[Saved entries]
======
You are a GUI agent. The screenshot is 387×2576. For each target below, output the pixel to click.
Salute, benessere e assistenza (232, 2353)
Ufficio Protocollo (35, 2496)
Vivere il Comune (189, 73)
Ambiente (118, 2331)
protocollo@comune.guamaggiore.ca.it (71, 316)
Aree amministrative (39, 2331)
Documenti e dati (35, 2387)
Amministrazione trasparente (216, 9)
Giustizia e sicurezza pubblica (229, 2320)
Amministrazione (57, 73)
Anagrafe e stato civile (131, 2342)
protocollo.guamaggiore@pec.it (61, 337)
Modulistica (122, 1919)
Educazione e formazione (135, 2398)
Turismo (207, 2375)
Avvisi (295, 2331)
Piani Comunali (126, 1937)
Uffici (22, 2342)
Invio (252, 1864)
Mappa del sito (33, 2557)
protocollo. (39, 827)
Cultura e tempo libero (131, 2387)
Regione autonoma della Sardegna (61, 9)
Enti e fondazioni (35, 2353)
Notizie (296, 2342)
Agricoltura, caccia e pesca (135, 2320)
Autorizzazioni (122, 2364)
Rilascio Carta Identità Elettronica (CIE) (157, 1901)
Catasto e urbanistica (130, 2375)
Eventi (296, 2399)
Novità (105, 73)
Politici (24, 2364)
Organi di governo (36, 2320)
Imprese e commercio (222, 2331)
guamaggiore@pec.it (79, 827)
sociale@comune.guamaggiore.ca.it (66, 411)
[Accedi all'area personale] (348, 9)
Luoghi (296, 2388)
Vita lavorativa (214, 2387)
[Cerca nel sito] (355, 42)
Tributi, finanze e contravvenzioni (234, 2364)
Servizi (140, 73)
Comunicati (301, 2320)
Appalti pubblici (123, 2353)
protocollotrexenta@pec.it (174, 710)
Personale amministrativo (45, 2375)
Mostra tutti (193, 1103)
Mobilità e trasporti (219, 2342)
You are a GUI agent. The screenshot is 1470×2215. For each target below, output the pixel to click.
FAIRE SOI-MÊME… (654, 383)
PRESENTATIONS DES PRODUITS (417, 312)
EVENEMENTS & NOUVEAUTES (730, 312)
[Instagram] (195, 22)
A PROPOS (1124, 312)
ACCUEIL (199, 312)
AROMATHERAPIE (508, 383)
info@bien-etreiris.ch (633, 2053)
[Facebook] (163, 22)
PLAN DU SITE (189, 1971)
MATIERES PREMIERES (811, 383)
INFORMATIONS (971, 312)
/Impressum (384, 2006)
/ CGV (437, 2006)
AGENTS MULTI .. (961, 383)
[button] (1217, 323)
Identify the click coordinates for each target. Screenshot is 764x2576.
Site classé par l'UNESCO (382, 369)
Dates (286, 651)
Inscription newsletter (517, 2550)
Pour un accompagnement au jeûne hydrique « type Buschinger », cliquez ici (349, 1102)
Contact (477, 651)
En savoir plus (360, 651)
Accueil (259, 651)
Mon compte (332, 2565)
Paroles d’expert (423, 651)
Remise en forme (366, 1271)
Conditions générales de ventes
======
Copy each line of the records that has "target" in it.

Finished task ▸
You are a GUI agent. The screenshot is 387×2576. For each target below, output the pixel to click.
You are a GUI agent. The screenshot is 1470×2215. For each target below, output the pixel to click.
Identify the click coordinates for each target. Screenshot is 764x2576.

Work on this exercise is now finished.